──────── LESETEXT

Die hohen Kosten dieses Angebots aus Kredit und Bausparvertrag konnten Laien nicht erkennen. Ähnlich wie andere Banken verschwieg die Commerzbank den Effektivzins für die gesamte Laufzeit der Kombination, obwohl diese Angabe seit März 2016 gesetzlich vorgeschrieben ist. Der Zins lag nach unseren Berechnungen bei 2,7 Prozent. Zu dem Zeitpunkt war ein vergleichbarer Kredit schon für rund 1,5 Prozent zu haben.

Dass ein niedriger Zins für eine gute Baufinanzierung entscheidend ist, liegt auf der Hand. In unseren Testfällen macht ein um 0,5 Prozentpunkte besserer Zins im Schnitt eine Ersparnis von fast 20 000 Euro aus. Um eine günstige Finanzierung anzubieten, muss eine Bank nicht unbedingt ihre eigenen Kredite zu Topzinsen verkaufen. Es reicht, wenn sie auf gute Angebote von Kooperationspartnern zurückgreift. Die Frankfurter Volksbank wurde auch deshalb Testsieger, weil sie günstige Kredite der Münchener Hypothekenbank mit Riestergeförderten Darlehen der Bausparkasse Schwäbisch Hall kombinierte.

Kunden müssen verstehen können, was Berater empfehlen. Schließlich geht es um sehr viel Geld. Ein Schmierzettel mit unverständlichen Abkürzungen, wie ihn ein Berater der Sparda Baden-Württemberg aushändigte, reicht natürlich nicht. In jeder fünften Beratung bekamen unsere Tester keine Tilgungspläne und manchmal erfuhren sie nicht einmal, wann sie ihre Schulden voraussichtlich los sein würden. Das Europäische Standardisierte Merkblatt ESIS, das alle wichtigen Kreditkonditionen enthält, händigte nicht einmal jeder dritte Berater aus. Vor Abschluss des Vertrages ist die Bank dazu gesetzlich verpflichtet. Kundenfreundlich wäre es aber, das Blatt schon nach der ersten Beratung mitzugeben. Denn dann können Kunden Angebote verschiedener Banken leichter vergleichen und Fehler wie zu hohe Kreditraten erkennen.

────────────────
──────── DATENZEILEN

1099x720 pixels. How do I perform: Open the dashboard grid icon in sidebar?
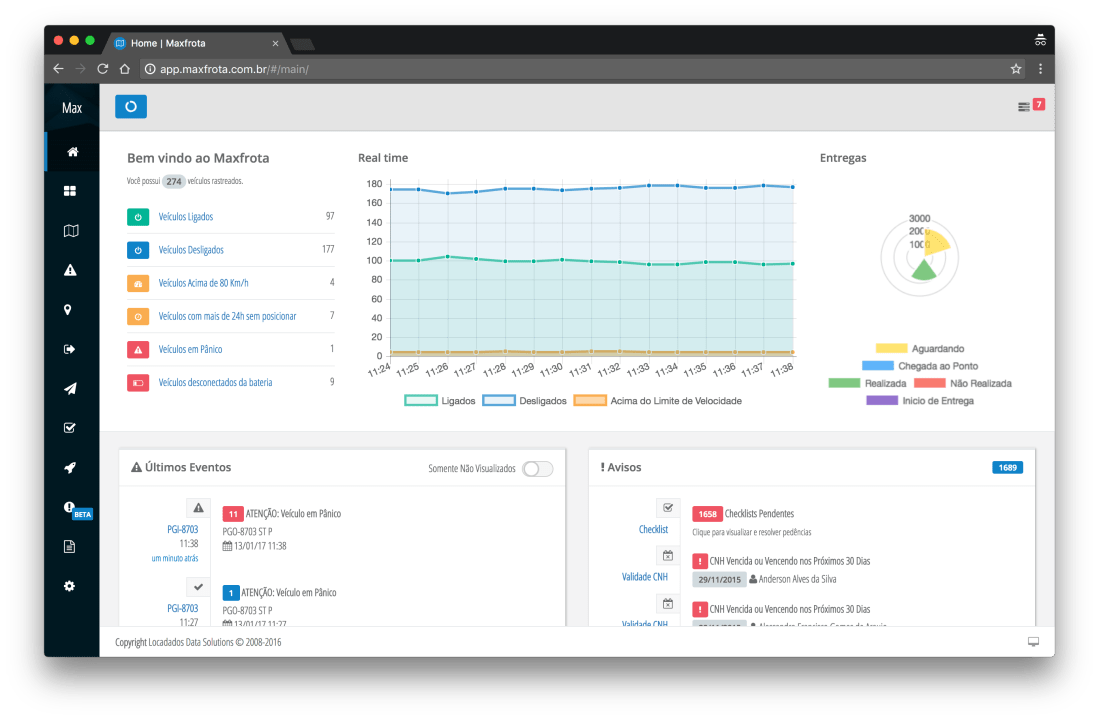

────────────────

* [KURZE AUFGABE] Wie geht der Text über Baufinanzierungsberatung bei Banken weiter? Schreiben Sie ihn ab dem letzten Satz fort.

* [LÖSUNG]
Neben vielen kritischen Punkten gibt es aber auch Positives. Die meisten Berater empfahlen eine Zinsbindung von 15 oder 20 Jahren. Solche langen Laufzeiten sind im aktuellen Zinstief sinnvoll. Wichtig ist es, dass der Kreditnehmer trotzdem noch flexibel bleibt und zwischendurch Sondertilgungen leisten oder die Tilgungsrate verändern kann. Dann passt sich der Kredit ein Stück weit Veränderungen im Leben an.

Gute Beratung ist kein Zufall, sondern hat System. Der Testsieger, die Frankfurter Volksbank, schnitt bereits in unserem Beratungstest im Jahr 2013 am besten ab. Und sie lag auch vorn im Test der Anlageberatung der Banken im vergangenen Jahr. In den Gesprächen wurde deutlich, dass die Berater einem einheitlichen Standard folgen. Die Testkunden erfuhren sofort, dass es noch ein zweites Gespräch geben würde. Die Berater erfassten systematisch die Kundensituation und entwickelten im Gespräch das Gerüst der Finanzierung. Sie schickten dem Kunden anschließend einen schriftlichen Vorschlag und begründeten ihre Empfehlungen. Die Kunden erhielten übersichtliche Informationen und konnten sich gut auf das nächste Gespräch vorbereiten.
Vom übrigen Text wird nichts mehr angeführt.